# Task input:
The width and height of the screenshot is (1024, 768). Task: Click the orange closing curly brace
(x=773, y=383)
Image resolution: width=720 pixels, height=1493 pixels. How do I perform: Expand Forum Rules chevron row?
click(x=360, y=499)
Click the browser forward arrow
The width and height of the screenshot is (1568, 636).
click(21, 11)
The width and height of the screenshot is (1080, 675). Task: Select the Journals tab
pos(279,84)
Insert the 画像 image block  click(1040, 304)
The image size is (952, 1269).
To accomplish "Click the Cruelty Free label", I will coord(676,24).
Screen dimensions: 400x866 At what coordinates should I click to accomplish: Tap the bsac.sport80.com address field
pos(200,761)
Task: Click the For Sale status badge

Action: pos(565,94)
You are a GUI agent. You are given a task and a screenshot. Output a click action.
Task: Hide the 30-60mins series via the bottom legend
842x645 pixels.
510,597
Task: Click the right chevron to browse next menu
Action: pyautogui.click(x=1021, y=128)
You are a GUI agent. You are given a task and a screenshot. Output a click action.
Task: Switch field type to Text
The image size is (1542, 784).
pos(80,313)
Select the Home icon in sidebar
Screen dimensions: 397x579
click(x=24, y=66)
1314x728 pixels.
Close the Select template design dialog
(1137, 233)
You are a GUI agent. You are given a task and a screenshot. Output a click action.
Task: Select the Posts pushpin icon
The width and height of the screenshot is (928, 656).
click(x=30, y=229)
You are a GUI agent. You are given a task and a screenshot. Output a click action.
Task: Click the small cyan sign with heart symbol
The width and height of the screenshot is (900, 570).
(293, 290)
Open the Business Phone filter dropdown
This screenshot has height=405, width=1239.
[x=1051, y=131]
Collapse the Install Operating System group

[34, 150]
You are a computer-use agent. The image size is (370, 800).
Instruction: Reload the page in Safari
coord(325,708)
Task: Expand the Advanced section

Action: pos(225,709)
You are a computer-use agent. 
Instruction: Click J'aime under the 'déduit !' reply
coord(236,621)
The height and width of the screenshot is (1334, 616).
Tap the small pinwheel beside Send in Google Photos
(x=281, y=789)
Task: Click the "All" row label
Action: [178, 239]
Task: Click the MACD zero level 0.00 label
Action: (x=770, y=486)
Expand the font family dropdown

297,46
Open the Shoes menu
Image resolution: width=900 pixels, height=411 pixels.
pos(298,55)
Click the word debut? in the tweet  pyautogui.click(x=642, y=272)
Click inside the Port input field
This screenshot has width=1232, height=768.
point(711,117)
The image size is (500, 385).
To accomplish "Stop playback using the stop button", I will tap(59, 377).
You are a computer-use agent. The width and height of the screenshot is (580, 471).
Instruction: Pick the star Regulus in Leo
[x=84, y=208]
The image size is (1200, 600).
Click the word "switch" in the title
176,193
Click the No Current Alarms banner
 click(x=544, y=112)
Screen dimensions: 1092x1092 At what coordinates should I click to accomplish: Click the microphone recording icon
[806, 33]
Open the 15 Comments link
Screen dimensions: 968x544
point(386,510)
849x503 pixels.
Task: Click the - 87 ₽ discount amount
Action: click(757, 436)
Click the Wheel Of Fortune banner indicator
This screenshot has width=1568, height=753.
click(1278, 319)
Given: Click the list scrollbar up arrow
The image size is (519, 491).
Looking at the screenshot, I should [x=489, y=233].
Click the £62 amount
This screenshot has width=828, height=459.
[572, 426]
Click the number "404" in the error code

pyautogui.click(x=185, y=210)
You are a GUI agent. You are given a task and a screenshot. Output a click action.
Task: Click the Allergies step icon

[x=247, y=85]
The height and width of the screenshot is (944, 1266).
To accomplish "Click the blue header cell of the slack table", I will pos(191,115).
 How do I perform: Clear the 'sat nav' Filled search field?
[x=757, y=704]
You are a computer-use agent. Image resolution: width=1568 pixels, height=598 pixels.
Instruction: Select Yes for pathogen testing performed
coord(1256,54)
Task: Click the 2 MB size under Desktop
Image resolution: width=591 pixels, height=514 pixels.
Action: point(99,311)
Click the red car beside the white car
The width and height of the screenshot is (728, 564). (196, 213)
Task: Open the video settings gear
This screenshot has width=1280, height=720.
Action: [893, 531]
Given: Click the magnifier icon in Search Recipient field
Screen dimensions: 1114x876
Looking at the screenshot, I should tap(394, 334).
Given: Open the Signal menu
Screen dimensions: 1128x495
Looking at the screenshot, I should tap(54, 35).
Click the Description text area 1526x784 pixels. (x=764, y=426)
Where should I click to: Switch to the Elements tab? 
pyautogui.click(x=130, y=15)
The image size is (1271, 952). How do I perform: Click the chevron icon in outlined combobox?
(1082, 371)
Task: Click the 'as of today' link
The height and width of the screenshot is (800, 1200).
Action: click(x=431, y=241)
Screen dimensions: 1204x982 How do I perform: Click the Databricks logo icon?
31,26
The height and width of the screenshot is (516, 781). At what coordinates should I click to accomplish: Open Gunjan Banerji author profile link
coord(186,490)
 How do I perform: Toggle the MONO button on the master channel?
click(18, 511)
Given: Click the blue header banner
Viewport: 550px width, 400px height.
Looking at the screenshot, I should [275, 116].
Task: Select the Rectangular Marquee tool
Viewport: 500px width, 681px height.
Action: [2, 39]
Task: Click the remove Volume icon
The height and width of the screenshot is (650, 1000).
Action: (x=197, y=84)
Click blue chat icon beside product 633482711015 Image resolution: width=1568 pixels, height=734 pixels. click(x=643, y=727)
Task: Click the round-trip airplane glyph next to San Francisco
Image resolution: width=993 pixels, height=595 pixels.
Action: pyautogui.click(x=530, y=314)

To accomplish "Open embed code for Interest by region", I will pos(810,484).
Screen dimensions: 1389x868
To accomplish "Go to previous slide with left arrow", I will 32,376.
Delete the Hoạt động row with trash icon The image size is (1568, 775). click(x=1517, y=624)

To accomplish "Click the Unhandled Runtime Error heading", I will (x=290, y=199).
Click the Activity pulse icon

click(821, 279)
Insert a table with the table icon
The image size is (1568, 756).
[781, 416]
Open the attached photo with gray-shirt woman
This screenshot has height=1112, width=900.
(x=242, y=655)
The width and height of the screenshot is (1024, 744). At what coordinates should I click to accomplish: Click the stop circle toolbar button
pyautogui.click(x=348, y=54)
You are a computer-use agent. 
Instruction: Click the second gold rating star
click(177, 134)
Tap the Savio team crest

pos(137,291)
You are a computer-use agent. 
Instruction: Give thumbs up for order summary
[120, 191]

# Task goal:
Your task is to return, exactly and on their own, the lines from the one containing "Tap the Savio team crest" through the last line of the listing.

# Response below:
Tap the Savio team crest

pos(137,291)
You are a computer-use agent. 
Instruction: Give thumbs up for order summary
[120, 191]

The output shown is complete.